Париж никогда тебя не оставит | страница 47



– Я просто напомнил ей, что в этом доме мы не играем с огнем.

– Просто напомнил? Я была в спальне, ты – на четвертом этаже, но все равно мне было тебя слышно.

– Может, теперь она запомнит.

– О да, запомнит, это уж точно.

Он крутанул коляску на месте, развернувшись к одному из высоких окон, но потом повернулся к ней опять.

– Ладно, я был с ней немного груб. Завтра попрошу прощения. У нее. И у Шарлотт.

– На Шарлотт ты не кричал.

Он сделал еще глоток.

– Я не дура, Хорас.

– Никогда так о тебе не думал.

– Я вижу, что происходит.

– Ничего не происходит.

– Я не о сексе. На этот счет я бы не возражала. Теперь бы не возражала.

– Теперь? Да ты не возражала бы с того самого дня, как я вернулся из больницы. Черт, да ты была бы счастлива, удовлетворяй я свои так называемые надобности где-то еще. Может, ты и не дура, но отвращение скрывать не умеешь.
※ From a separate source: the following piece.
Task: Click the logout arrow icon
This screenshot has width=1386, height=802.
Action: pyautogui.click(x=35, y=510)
– Я просто пыталась помочь.

– Ты пыталась контролировать. Делай то, не делай этого. Это же должен быть секс, а не физиотерапия.

– Вообще-то это должны быть занятия любовью.

Он молча смотрел на нее – очень долго, как показалось им обоим.

– Давай не будем просить невозможного.

– Это несправедливо.

– Справедливо! Ты живешь на этом свете вот уже тридцать восемь лет, ты замужем за калекой, и ты все еще думаешь, что жизнь справедлива?

– Я думаю, что есть такая вещь, как эмоциональная неверность.

– Вот бы законы штата Нью-Йорк считали это основанием для развода. Но ведь даже тогда ты не смогла бы этого сделать, верно? Ты не смогла бы после этого смотреть в зеркало и видеть там женщину, которая бросила своего мужа-калеку.

Она открыла было снова рот, чтобы сказать, что это несправедливо, но заставила себя промолчать. Не потому что он ответил бы ей все той же фразой, что жизнь несправедлива, но потому что он был прав. И она ненавидела себя за это.

* * *

– На Шарлотт ты не кричал.

Звук ее собственного имени, донесшийся сквозь стену, заставил ее застыть на середине лестницы. Она не думала о себе как о человеке, способном подслушивать, но даже самая щепетильная женщина не сможет удержаться, если ее обсуждают люди, которые уверены, что их не слышат. Особенно когда обсуждение идет на повышенных тонах.

Так что она осталась стоять на месте. Обмен обвинениями шел по нарастающей, но ее имя больше не упоминалось. Она преодолела еще две ступеньки.

«Я не о сексе. На этот счет я бы не возражала. Теперь бы не возражала».

Она опять остановилась. Просто не могла удержаться. Она, конечно, не разделяла любопытства коллег, которые постоянно гадали и судачили – может он, не может. Их интерес был нескромного свойства. «А какого же свойства твой?» – спросил ее внутренний, маскирующийся под совесть голос. На этот вопрос ответа у нее не имелось, или, скорее, ответ все-таки был, но нескромность – это было еще не самое худшее. Ее интерес носил личный характер.